Der Professor, der selbst über das Europarecht lehrt, hielt fest, dass die Einleitung des Verfahrens durch die Kommission lediglich als eine Schlussfolgerung aus der Verletzung der Verträge durch den Mitgliedsstaat gesehen werden könnte. Die spannende Frage sei jedoch: Warum reagiert die Kommission in Hinsicht auf die Prozesse in beispielsweise der Ukraine erst jetzt?
Zum angewandten Verfahren sei besonders wichtig, dass es bisher keine Erfahrungswerte mit dem Art. 7 EUV gäbe, hinzu käme der schwerwiegende Ausschluss der Stimmberechtigung im Rat. Der ehemalige Kommissionspräsident Manuel Barroso sprach 2012 in seiner Rede zur Lage der Union von einer „nuklearen Option“, dem Austritt des Mitgliedsstaats aus der EU. Besonders seit dem Brexit ist dies keine rein theoretische Option mehr. Das Entscheidende um überhaupt Konsequenzen ziehen zu können, sei aber die zu erreichende Einstimmigkeit, die eher schwer bis gar nicht zu erwarten sei. Grund dafür sei die Frage, ob die Voraussetzung für den Art. 7, Gefahr einer schwerwiegenden Verletzung der Unionswerte durch einen MS, gegeben seien.
Prof. Dr. Claudio Franzius sieht in der Kürzung der EU Finanzmittel eine weitere mögliche Konsequenz, zumal Polen die meisten EU-Finanzmittel erhält. Der Art. 7 müsse so nicht bis zum Ende genutzt werden. Beispielsweise könnte die finanzielle Zuweisung an rechtsstaatliche Werte geknüpft werden. Kritisch zu betrachten sei jedoch, dass es wahrscheinlich sei, dass die Völker, nicht die Regierungen bestraft würden.
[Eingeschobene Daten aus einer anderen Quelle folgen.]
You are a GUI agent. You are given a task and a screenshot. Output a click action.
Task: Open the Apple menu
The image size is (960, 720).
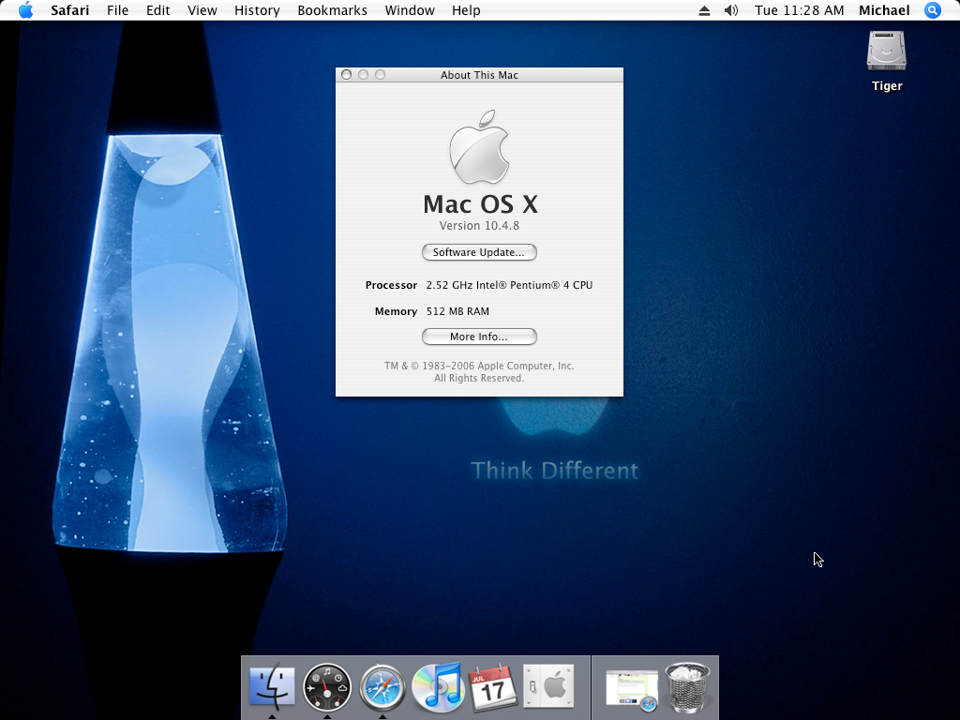(x=25, y=10)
Franzius stellt mit Blick auf die Auswirkungen der Justizreform in Polen auf die Europäische Union die alles entscheidende Frage: Wie ist die EU zu verstehen - als Werte- oder als Rechtsunion? Von höchster Priorität sei das Fundament der Union: Das Vertrauen. Das als waagerecht beschriebene Vertrauen sei jedoch nicht grenzenlos und könnte widerlegt werden, beispielsweise durch nicht ausreichende Haftbedingungen. Der Dozent macht deutlich: „Die Demokratie in Polen geht uns etwas an!“ und „Polens Umgang mit der Justiz ist inakzeptabel!“
Die Stärkung der Opposition sei für die Union keine gute Handlungsoption, sie sei schlecht beraten dies zu tun, da es als Staatsstreich angesehen werden könne. Franzius setzt auf eine dezentrale Lösung. Im Vorabentscheidungsverfahren legen nationale Gerichte dem EuGH Fragen vor und verlesen das Urteil im Namens des jeweiligen Volkes. Somit erfolge sowohl eine Stärkung der nationalen Gerichte als auch Rückendeckung durch den EuGH. So könne das quasi verlorene Verfassungsgericht durch Fachgerichte und kleinere Gerichte kompensiert werden, diese dezentrale Lösung ist zudem souveränitätsschonender als die Alternative des Art. 7.
In der Frage, wie die EU zu begreifen sei, stellte Prof. Dr. Claudio Franzius zum Ende die Verbundordnung deutlich heraus. Jeder Mitgliedsstaat sei Teil der EU, so wie auch die EU ein Teil jedes Mitgliedstaats sei. Diese Verbundordnung sei heterarchisch geprägt und gut durch das wissenschaftliche Konzept der Multi-Level-Governance zu erklären.